Comment by minikites

5 years ago

>while those who sell the cure will make practically all the money

Why would they release a cure when they could make more money releasing their own chronic treatment instead?

A non profit-motivated actor might well want to do this just for the societal good it would bring. I think this though underlines a key flaw in the idea that everything ought to be market driven. In some cases you end up driving yourself in contortions working out how to incentivise the market to behave in a certain way. Sometimes it better just to fund the damn thing directly.

I suspect the answer will be something like "maybe they won't, but their competitors are incentivised to", which naturally ignores the long history of price fixing and collusion.

  • unlike OPEC, they do not control a commodity.

    People will travel to rogue jurisdictions that choose to make money by defecting, some may even invalidate patents like India.

    • That completely misses the point. The problem is that companies won't do the research to find cures -- because cures don't make money.

      You can't go to India for a cure that doesn't exist.

      2 replies →

Releasing a cure for a condition with treatments in the market already is a much easier sell than releasing yet another treatment that you now have to market to everybody on the current thing. If the first couple players are in a treatment-only business, newcomers are incentivized differently than those initial players were.

The more complicated answer is that if it's something poorly-understood where you came make different-but-similar treatments that will work better for some patients than others, and the current patient base isn't fully covered, there's still lots of incentives for treatment. Look at something like chronic inflammatory/immune stuff, and all the biologics out there.

But then the answer to "why didn't someone just develop a cure" isn't just economics and greed, but also nobody knows how.
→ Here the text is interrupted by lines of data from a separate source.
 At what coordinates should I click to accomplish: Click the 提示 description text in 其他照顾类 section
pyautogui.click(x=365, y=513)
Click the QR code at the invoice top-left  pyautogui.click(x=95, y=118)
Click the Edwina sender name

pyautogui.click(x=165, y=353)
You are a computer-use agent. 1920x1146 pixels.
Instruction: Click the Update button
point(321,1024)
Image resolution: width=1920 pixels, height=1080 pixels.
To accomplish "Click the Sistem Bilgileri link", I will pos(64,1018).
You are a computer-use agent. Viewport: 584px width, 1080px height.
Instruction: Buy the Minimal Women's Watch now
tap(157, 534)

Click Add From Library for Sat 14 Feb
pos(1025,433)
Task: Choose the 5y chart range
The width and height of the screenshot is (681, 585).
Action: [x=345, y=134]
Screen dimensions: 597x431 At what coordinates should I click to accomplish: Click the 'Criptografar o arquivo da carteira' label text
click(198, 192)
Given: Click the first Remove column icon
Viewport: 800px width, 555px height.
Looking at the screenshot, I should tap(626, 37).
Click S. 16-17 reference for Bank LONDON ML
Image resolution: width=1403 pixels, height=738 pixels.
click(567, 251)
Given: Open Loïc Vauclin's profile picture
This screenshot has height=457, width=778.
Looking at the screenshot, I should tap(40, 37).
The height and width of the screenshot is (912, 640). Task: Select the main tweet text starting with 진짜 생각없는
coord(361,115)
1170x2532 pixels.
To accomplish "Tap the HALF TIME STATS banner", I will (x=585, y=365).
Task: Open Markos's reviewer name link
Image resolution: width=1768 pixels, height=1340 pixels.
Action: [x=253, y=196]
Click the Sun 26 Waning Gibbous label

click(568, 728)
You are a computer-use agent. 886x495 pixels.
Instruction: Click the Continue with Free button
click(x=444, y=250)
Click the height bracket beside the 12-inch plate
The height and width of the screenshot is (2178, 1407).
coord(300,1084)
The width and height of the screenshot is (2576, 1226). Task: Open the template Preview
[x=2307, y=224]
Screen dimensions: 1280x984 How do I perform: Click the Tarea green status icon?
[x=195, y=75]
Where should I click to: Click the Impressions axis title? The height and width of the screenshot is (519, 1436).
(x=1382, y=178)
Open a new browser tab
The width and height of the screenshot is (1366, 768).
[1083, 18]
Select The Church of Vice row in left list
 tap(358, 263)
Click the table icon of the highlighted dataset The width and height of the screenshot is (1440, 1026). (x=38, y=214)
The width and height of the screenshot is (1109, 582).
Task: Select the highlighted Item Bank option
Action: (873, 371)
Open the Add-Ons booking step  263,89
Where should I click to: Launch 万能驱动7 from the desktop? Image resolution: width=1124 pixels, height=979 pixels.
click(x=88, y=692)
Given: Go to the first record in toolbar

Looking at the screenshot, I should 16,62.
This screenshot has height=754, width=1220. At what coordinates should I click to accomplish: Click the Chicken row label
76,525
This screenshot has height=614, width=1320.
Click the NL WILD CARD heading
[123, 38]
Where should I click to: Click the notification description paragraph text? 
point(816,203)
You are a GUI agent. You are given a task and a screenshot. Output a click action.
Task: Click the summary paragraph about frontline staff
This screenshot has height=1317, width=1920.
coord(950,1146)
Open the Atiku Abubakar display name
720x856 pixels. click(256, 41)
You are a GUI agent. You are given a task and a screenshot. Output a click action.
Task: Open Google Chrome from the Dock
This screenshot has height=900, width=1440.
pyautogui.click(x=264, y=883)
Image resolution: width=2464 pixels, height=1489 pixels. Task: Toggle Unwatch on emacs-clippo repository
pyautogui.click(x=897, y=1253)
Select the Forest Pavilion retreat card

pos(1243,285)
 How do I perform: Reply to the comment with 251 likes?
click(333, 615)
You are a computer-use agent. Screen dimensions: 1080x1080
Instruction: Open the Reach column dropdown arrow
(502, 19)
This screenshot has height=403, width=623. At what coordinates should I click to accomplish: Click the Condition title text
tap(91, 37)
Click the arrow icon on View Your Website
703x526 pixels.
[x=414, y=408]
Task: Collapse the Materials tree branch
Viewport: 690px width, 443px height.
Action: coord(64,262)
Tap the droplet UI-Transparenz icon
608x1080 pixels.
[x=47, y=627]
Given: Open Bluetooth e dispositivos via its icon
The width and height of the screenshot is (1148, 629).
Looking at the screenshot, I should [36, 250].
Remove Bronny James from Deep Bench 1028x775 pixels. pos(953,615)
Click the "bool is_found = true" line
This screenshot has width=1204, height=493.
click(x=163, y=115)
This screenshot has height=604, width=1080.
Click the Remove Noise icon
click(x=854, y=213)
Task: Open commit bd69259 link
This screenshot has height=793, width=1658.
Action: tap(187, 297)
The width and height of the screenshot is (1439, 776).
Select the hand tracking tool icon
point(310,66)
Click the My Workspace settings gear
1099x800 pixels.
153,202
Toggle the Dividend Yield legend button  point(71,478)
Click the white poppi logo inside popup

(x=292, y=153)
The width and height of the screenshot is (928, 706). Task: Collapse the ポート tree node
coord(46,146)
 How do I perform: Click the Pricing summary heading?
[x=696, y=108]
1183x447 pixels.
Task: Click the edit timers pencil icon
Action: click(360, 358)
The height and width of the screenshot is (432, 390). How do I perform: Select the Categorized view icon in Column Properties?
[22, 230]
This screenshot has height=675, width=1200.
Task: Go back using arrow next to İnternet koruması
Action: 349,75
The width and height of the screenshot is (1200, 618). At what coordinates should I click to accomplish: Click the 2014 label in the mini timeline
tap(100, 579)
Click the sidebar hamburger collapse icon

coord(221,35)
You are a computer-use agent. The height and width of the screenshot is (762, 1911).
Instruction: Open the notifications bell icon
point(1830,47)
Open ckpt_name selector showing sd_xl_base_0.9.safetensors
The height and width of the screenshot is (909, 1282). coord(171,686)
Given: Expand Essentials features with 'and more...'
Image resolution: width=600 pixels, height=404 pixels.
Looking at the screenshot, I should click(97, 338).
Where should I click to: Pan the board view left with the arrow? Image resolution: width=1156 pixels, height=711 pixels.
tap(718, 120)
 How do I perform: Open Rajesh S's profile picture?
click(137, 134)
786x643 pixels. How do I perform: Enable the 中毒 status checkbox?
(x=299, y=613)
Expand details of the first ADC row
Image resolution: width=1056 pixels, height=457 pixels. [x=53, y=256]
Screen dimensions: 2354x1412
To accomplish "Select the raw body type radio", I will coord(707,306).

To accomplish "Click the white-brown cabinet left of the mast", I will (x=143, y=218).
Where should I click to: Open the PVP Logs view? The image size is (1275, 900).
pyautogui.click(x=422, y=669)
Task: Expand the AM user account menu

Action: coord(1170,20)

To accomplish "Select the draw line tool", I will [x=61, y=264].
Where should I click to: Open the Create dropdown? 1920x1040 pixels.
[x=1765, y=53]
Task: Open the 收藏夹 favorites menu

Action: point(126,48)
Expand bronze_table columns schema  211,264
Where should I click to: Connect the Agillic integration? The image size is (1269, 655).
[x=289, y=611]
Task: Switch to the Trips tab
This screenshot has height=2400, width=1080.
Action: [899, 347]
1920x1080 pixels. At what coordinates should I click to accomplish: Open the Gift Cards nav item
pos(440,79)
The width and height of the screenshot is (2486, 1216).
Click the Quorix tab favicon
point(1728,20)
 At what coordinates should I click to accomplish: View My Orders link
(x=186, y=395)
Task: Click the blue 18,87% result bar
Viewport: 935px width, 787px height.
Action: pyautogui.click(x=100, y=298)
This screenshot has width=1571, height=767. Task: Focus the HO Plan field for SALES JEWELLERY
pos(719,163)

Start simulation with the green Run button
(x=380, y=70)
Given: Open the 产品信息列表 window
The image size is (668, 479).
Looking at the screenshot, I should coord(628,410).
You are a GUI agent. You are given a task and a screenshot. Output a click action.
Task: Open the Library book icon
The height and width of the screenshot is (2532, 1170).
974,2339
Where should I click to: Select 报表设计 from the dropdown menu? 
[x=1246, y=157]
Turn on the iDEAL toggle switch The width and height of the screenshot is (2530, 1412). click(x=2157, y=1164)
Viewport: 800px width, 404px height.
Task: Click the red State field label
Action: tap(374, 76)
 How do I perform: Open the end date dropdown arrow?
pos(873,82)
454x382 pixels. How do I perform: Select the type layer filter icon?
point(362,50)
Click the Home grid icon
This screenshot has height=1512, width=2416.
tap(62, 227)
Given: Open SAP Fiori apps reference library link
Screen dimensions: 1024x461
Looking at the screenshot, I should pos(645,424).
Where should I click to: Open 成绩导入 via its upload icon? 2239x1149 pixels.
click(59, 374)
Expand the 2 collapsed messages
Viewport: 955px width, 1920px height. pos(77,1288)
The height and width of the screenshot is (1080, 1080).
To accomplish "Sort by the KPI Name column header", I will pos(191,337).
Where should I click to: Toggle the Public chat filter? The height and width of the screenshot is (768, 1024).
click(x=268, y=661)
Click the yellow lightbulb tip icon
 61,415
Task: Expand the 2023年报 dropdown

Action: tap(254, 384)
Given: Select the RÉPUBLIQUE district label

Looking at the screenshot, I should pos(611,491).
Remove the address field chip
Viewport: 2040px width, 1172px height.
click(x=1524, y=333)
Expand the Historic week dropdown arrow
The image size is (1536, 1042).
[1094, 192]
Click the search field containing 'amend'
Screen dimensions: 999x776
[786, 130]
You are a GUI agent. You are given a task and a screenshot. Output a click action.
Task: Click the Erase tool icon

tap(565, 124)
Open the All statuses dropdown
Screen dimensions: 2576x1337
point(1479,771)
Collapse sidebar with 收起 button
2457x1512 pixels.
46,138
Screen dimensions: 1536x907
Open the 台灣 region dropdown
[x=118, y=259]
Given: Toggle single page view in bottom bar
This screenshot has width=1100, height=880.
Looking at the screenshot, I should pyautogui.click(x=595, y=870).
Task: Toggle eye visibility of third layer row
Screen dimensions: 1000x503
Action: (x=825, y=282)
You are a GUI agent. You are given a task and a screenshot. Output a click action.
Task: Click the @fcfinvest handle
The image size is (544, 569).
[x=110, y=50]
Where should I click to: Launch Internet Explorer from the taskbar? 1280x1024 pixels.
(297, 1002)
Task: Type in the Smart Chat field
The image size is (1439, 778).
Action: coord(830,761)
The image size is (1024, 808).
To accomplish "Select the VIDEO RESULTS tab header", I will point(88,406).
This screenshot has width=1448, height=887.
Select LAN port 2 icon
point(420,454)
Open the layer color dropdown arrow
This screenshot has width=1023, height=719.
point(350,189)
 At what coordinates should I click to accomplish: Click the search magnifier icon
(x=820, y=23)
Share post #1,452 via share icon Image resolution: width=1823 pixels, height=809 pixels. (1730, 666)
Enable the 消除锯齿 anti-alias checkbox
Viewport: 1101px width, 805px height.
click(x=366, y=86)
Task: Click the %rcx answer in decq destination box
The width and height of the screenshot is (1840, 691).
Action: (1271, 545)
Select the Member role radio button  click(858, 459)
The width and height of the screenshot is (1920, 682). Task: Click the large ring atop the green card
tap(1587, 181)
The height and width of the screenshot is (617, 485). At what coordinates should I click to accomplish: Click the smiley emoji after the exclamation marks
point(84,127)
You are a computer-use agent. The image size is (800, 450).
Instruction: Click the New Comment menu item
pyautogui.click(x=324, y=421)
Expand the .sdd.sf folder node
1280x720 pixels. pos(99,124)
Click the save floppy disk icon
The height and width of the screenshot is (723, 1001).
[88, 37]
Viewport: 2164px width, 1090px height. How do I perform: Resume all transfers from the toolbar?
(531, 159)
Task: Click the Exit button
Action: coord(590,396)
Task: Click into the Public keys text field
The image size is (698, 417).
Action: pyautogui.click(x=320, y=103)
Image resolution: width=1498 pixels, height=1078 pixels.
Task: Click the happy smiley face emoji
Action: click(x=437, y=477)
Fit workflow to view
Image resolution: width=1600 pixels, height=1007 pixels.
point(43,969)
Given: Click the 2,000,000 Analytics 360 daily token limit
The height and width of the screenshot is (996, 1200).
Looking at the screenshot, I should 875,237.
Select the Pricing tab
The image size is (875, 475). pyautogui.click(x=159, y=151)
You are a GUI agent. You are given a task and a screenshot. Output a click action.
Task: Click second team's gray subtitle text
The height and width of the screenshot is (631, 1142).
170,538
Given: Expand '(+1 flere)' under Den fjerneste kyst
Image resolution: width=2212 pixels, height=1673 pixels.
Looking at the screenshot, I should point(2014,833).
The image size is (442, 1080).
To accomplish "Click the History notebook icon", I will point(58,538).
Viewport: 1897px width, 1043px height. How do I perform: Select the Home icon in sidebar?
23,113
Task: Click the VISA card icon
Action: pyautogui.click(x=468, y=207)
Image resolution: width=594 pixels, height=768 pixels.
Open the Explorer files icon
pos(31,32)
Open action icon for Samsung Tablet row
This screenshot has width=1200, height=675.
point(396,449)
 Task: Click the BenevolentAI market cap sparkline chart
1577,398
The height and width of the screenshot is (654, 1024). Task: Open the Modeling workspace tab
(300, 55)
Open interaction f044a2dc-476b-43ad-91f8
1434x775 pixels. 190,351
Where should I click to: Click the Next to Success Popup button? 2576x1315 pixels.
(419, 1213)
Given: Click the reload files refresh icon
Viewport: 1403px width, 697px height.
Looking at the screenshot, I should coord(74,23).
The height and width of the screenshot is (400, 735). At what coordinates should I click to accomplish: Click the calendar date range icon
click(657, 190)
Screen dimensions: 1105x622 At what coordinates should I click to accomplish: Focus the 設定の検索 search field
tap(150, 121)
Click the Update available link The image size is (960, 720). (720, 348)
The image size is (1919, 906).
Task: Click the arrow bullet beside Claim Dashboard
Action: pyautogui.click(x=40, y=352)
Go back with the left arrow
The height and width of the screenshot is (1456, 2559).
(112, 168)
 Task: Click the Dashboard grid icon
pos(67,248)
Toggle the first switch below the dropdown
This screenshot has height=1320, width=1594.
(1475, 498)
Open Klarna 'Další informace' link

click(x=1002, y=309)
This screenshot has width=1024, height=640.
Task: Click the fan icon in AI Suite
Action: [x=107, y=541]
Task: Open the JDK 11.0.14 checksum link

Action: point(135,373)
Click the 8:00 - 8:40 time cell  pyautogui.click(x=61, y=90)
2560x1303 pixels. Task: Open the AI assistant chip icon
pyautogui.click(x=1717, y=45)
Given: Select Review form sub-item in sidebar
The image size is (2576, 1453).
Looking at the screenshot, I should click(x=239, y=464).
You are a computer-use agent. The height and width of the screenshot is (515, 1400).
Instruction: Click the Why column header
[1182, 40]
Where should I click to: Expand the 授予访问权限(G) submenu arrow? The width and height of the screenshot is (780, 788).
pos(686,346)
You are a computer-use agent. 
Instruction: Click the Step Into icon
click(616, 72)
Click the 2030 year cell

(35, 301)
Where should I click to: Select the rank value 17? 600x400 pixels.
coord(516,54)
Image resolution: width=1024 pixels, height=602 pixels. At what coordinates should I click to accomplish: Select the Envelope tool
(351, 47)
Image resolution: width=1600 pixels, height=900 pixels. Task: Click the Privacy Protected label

In the surgical space, we actually do push expensive procedures over chronic therapy fairly often for things like joint or back issues. Of course, in that case, the economics are obvious - the surgeon and facility make their money that way. So if you can similarly convince the governments and insurance companies that your expensive cure is gonna save money compared to a lifetime of treatment (for surgery, this is being increasingly questioned, even), you can charge a lot for it.

> Why would they release a cure when they could make more money releasing their own chronic treatment instead?

Because the probability of finding a cure, chronic or not, is extremely small.